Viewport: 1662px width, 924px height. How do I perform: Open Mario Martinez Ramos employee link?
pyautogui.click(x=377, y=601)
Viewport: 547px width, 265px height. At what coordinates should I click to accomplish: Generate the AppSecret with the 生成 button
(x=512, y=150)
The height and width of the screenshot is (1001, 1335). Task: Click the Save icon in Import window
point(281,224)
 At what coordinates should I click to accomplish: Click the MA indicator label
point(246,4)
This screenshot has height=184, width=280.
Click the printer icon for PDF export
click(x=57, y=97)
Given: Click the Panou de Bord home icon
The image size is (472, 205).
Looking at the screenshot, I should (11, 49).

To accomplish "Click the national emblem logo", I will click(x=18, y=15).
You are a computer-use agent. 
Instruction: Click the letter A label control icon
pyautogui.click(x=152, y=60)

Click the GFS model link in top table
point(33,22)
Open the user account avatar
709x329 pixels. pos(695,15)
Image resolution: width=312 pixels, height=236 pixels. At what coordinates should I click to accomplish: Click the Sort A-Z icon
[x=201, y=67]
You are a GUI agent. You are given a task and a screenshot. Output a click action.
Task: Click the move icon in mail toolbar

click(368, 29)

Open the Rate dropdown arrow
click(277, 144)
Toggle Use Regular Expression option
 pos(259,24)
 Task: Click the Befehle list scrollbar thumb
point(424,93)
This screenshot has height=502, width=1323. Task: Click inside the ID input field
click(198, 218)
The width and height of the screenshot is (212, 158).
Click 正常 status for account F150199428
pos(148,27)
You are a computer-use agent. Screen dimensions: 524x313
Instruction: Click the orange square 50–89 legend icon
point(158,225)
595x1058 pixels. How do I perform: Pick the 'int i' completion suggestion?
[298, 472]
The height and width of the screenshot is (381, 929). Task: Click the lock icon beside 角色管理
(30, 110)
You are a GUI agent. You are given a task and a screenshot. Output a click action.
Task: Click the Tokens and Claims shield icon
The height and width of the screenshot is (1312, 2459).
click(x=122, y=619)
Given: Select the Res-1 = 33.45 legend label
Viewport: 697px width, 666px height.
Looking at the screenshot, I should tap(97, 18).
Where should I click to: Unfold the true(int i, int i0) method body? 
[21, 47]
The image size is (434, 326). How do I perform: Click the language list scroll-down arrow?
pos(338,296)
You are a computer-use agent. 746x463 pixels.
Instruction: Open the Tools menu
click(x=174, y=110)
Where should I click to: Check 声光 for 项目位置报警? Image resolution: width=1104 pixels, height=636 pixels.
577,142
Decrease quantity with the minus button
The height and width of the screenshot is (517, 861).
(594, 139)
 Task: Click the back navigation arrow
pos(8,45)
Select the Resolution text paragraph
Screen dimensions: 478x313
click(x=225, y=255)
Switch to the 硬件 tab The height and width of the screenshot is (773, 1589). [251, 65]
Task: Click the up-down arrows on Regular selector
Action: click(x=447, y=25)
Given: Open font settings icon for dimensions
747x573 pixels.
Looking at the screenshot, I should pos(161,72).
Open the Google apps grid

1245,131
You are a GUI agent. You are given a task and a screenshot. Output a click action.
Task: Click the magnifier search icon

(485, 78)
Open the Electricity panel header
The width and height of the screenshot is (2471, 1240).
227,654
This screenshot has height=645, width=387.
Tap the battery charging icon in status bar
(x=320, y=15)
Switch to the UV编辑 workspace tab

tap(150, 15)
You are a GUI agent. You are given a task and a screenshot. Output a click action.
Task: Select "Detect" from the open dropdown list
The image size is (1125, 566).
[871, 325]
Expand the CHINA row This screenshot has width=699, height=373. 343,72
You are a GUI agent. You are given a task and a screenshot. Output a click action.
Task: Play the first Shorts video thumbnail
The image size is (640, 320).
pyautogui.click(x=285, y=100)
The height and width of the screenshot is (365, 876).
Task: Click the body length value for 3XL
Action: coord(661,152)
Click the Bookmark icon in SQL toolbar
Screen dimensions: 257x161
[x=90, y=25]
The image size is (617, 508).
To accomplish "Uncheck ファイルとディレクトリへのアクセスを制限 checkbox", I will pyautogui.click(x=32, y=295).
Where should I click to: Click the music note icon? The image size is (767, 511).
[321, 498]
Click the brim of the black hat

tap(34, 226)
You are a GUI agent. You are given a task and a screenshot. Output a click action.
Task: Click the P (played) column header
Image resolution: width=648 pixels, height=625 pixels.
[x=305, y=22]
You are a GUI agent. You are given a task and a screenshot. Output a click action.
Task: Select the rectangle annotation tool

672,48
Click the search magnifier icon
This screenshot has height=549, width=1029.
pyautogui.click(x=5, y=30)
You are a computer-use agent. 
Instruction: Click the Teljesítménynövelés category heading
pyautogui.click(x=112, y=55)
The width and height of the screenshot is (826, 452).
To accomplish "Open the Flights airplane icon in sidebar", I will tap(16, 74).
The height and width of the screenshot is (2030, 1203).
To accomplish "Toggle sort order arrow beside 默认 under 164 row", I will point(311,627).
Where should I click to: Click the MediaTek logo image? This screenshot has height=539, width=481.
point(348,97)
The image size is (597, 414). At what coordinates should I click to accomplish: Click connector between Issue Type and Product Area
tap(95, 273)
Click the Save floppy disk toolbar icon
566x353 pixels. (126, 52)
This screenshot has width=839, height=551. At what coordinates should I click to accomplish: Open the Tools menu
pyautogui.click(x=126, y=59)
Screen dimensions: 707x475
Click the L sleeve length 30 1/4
____
Rename the phrase "At what coordinates should I click to accomplish" to "Where should I click to accomplish" throughout all the records above, and give the lines again with everything else unchanged.

[Output for this exercise]
Viewport: 1662px width, 924px height. How do I perform: Open Mario Martinez Ramos employee link?
pyautogui.click(x=377, y=601)
Viewport: 547px width, 265px height. Where should I click to accomplish: Generate the AppSecret with the 生成 button
(x=512, y=150)
The height and width of the screenshot is (1001, 1335). Task: Click the Save icon in Import window
point(281,224)
 Where should I click to accomplish: Click the MA indicator label
point(246,4)
This screenshot has height=184, width=280.
Click the printer icon for PDF export
click(x=57, y=97)
Given: Click the Panou de Bord home icon
The image size is (472, 205).
Looking at the screenshot, I should (11, 49).

To accomplish "Click the national emblem logo", I will click(x=18, y=15).
You are a computer-use agent. 
Instruction: Click the letter A label control icon
pyautogui.click(x=152, y=60)

Click the GFS model link in top table
point(33,22)
Open the user account avatar
709x329 pixels. pos(695,15)
Image resolution: width=312 pixels, height=236 pixels. Where should I click to accomplish: Click the Sort A-Z icon
[x=201, y=67]
You are a GUI agent. You are given a task and a screenshot. Output a click action.
Task: Click the move icon in mail toolbar

click(368, 29)

Open the Rate dropdown arrow
click(277, 144)
Toggle Use Regular Expression option
 pos(259,24)
 Task: Click the Befehle list scrollbar thumb
point(424,93)
This screenshot has height=502, width=1323. Task: Click inside the ID input field
click(198, 218)
The width and height of the screenshot is (212, 158).
Click 正常 status for account F150199428
pos(148,27)
You are a computer-use agent. Screen dimensions: 524x313
Instruction: Click the orange square 50–89 legend icon
point(158,225)
595x1058 pixels. How do I perform: Pick the 'int i' completion suggestion?
[298, 472]
The height and width of the screenshot is (381, 929). Task: Click the lock icon beside 角色管理
(30, 110)
You are a GUI agent. You are given a task and a screenshot. Output a click action.
Task: Click the Tokens and Claims shield icon
The height and width of the screenshot is (1312, 2459).
click(x=122, y=619)
Given: Select the Res-1 = 33.45 legend label
Viewport: 697px width, 666px height.
Looking at the screenshot, I should tap(97, 18).
Where should I click to: Unfold the true(int i, int i0) method body? 
[21, 47]
The image size is (434, 326). How do I perform: Click the language list scroll-down arrow?
pos(338,296)
You are a computer-use agent. 746x463 pixels.
Instruction: Open the Tools menu
click(x=174, y=110)
Where should I click to: Check 声光 for 项目位置报警? Image resolution: width=1104 pixels, height=636 pixels.
577,142
Decrease quantity with the minus button
The height and width of the screenshot is (517, 861).
(594, 139)
 Task: Click the back navigation arrow
pos(8,45)
Select the Resolution text paragraph
Screen dimensions: 478x313
click(x=225, y=255)
Switch to the 硬件 tab The height and width of the screenshot is (773, 1589). [251, 65]
Task: Click the up-down arrows on Regular selector
Action: click(x=447, y=25)
Given: Open font settings icon for dimensions
747x573 pixels.
Looking at the screenshot, I should pos(161,72).
Open the Google apps grid

1245,131
You are a GUI agent. You are given a task and a screenshot. Output a click action.
Task: Click the magnifier search icon

(485, 78)
Open the Electricity panel header
The width and height of the screenshot is (2471, 1240).
227,654
This screenshot has height=645, width=387.
Tap the battery charging icon in status bar
(x=320, y=15)
Switch to the UV编辑 workspace tab

tap(150, 15)
You are a GUI agent. You are given a task and a screenshot. Output a click action.
Task: Select "Detect" from the open dropdown list
The image size is (1125, 566).
[871, 325]
Expand the CHINA row This screenshot has width=699, height=373. 343,72
You are a GUI agent. You are given a task and a screenshot. Output a click action.
Task: Play the first Shorts video thumbnail
The image size is (640, 320).
pyautogui.click(x=285, y=100)
The height and width of the screenshot is (365, 876).
Task: Click the body length value for 3XL
Action: coord(661,152)
Click the Bookmark icon in SQL toolbar
Screen dimensions: 257x161
[x=90, y=25]
The image size is (617, 508).
To accomplish "Uncheck ファイルとディレクトリへのアクセスを制限 checkbox", I will pyautogui.click(x=32, y=295).
Where should I click to: Click the music note icon? The image size is (767, 511).
[321, 498]
Click the brim of the black hat

tap(34, 226)
You are a GUI agent. You are given a task and a screenshot. Output a click action.
Task: Click the P (played) column header
Image resolution: width=648 pixels, height=625 pixels.
[x=305, y=22]
You are a GUI agent. You are given a task and a screenshot. Output a click action.
Task: Select the rectangle annotation tool

672,48
Click the search magnifier icon
This screenshot has height=549, width=1029.
pyautogui.click(x=5, y=30)
You are a computer-use agent. 
Instruction: Click the Teljesítménynövelés category heading
pyautogui.click(x=112, y=55)
The width and height of the screenshot is (826, 452).
To accomplish "Open the Flights airplane icon in sidebar", I will tap(16, 74).
The height and width of the screenshot is (2030, 1203).
To accomplish "Toggle sort order arrow beside 默认 under 164 row", I will point(311,627).
Where should I click to: Click the MediaTek logo image? This screenshot has height=539, width=481.
point(348,97)
The image size is (597, 414). Where should I click to accomplish: Click connector between Issue Type and Product Area
tap(95, 273)
Click the Save floppy disk toolbar icon
566x353 pixels. (126, 52)
This screenshot has width=839, height=551. Where should I click to accomplish: Open the Tools menu
pyautogui.click(x=126, y=59)
Screen dimensions: 707x475
Click the L sleeve length 30 1/4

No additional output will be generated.